# Free Friesian desktop background (Wallpaper)



## CinderEve (Oct 26, 2010)

Voted


----------



## Carleen (Jun 19, 2009)

Voted! And am using that fantastic background, thank you!


----------



## paintluver (Apr 5, 2007)

Voted!


----------



## RadHenry09 (Mar 22, 2009)

I voted for him , he is just beautiful ..I am so jealous


----------



## Rissa (Feb 10, 2009)

Thank you!


----------



## PintoTess (Aug 18, 2010)

wow thats amazing!! may i ask how you edited it?


----------



## equiniphile (Aug 16, 2009)

I voted! I love Keegan  Thanks for the desktop!


----------



## Wild Heart (Oct 4, 2010)

Voted, and will keep on doing so until he wins! Keegan is such a handsome boy.

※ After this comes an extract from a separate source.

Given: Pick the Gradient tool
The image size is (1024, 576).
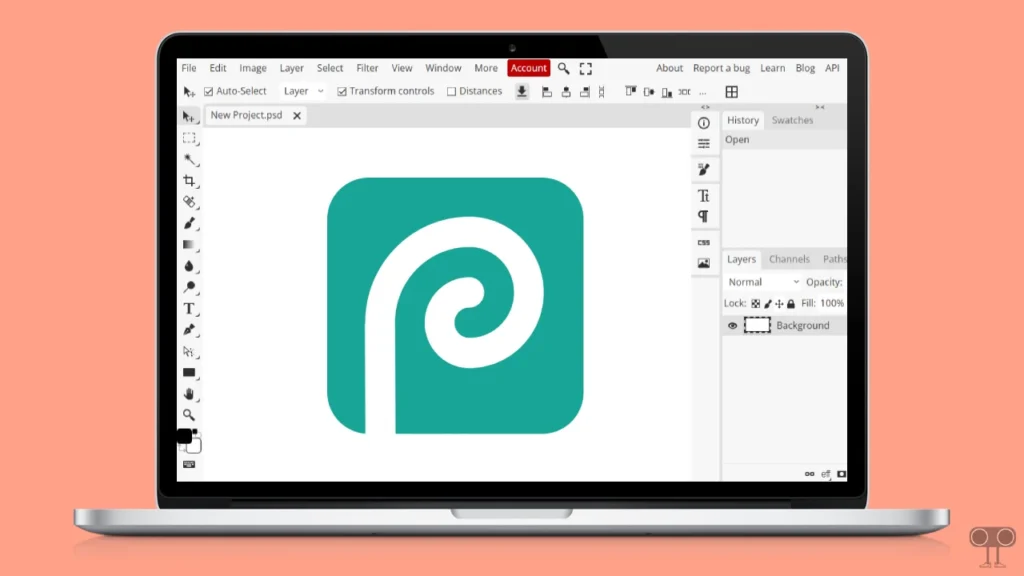Looking at the screenshot, I should 189,245.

Also thanks for the desktop! I've been looking for a horse wallpaper for my monitor for some time now. All the ones I find never have a good fit on my wide-screened PC. This one looks absolutely perfect. Thank you!


----------



## Rissa (Feb 10, 2009)

Wild Heart said:


> Voted, and will keep on doing so until he wins! Keegan is such a handsome boy.
> 
> Also thanks for the desktop! I've been looking for a horse wallpaper for my monitor for some time now. All the ones I find never have a good fit on my wide-screened PC. This one looks absolutely perfect. Thank you!



Awesome sauce!


----------